あなたにも問題があると言わなくていい

【あなたにも問題があると言わなくていい】
「子供の話を聞く」というのは、本当に難しいと感じます。
特に、嫌なことがあって、それを主張される時は大変です。
話は長いですし、要点がずれていたり、「それは違うでしょ」と思うこともあります。
ですから、話の内容を理解するというより、本人の感情を理解しようとする心が大切なのだと思います。
「そうか、かわいそうだったね」で、十分です。
「つまり、こういうこと?」と状況を細かく把握しようとしたり、「それって、あなたにも問題があるんじゃない?」と罪を発掘する必要はありません。
私もよくやってしまうことがあります。
喧嘩(叩き合い)をして泣いている兄弟に「今どんな気持ち?」と聞くことです。
こちらとしては、「自分がされて嫌なことは他人にやらないようにしてね」という教育のつもりですが、そういう傷をえぐるようなことも本来必要ないのです。
叩かれて痛い、悲しいのなんて、親に気づかされるまでもありません。
痛くて、悲しくて、親の愛情を求めてやってきたのですから、「悲しかったね」でいいのです。
「(相手)が叩いた」なんて言われたら、「あたなも叩いたでしょ」と言いたくなりますが、「痛かったね」でいいのです。
心理学者の河合隼雄先生は、「臨床心理士が患者さんの話を上手に引き出す秘訣はなんですか?」と問われると、「相槌の打ち方です」と答えていました。

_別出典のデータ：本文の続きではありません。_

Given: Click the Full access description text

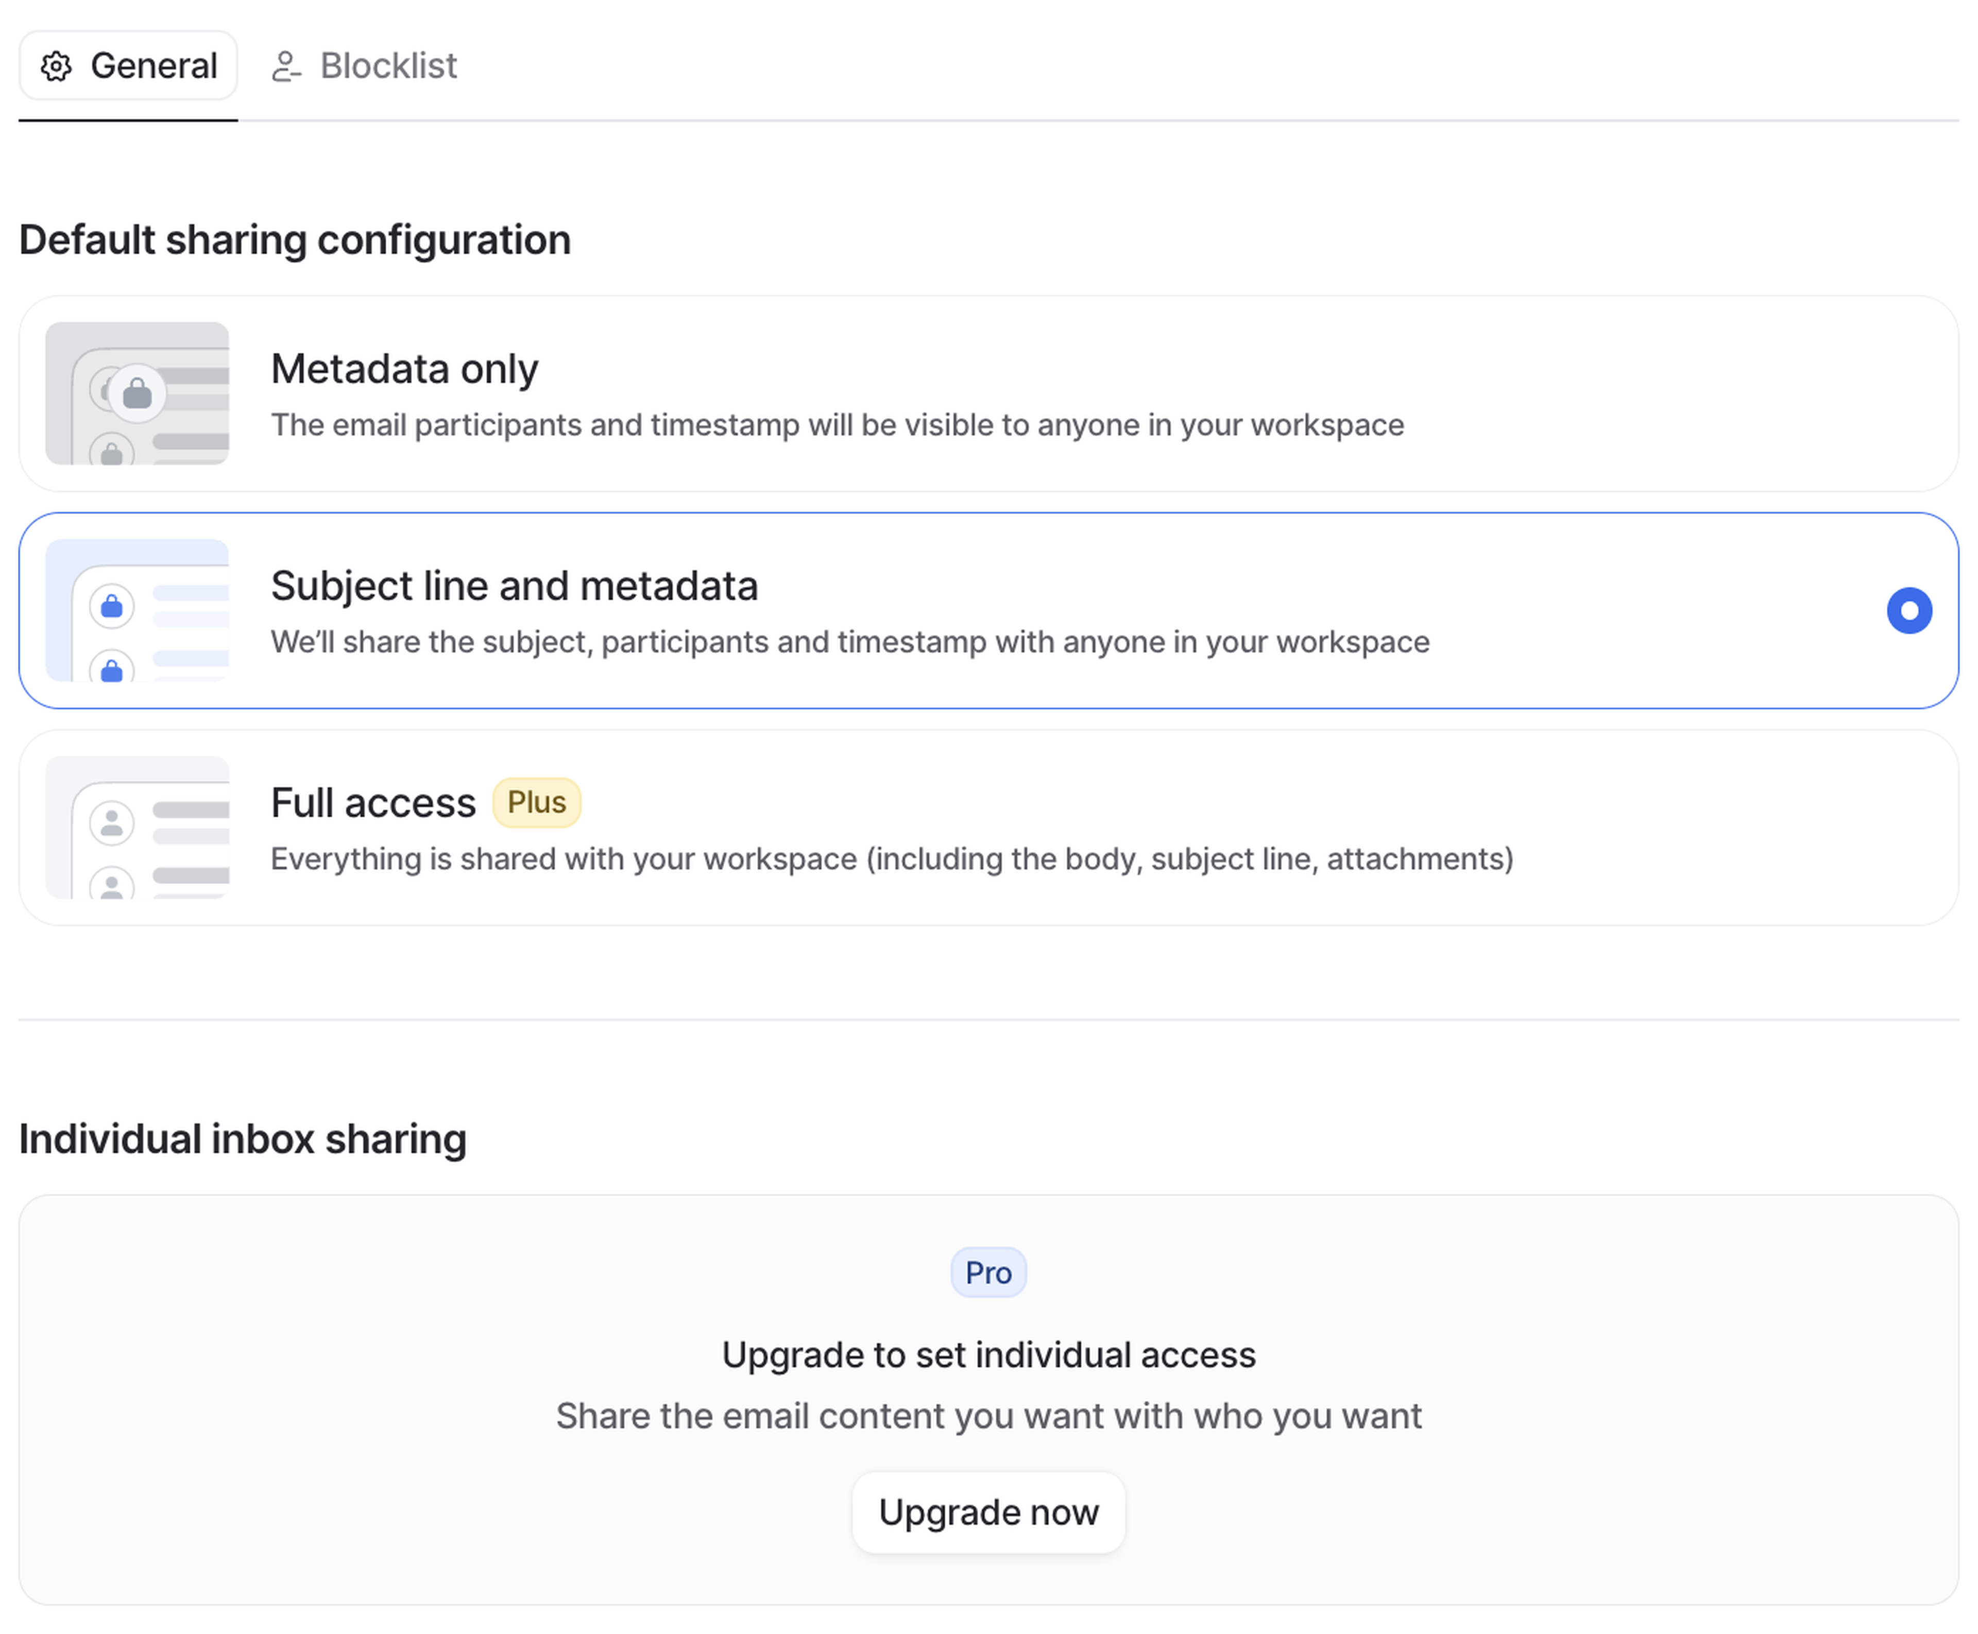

相槌一つで、話を聞いているのか、聞いていないのかが相手に伝わります。
それなのに我々は、相槌を打つこともせず、子供の話に大人の意見をぶつけてしまうことすらあるのです。
気をつけなければならないな、と感じた話でした。
さて、今回は子供が悲しい思いをしている時に「あなたにも問題がある」と言わなくていいという話でした。
それは子供の行動に問題がある時に、注意しないという意味ではありません。
話を聞く時と、話をする時のメリハリをつけていきたいですね。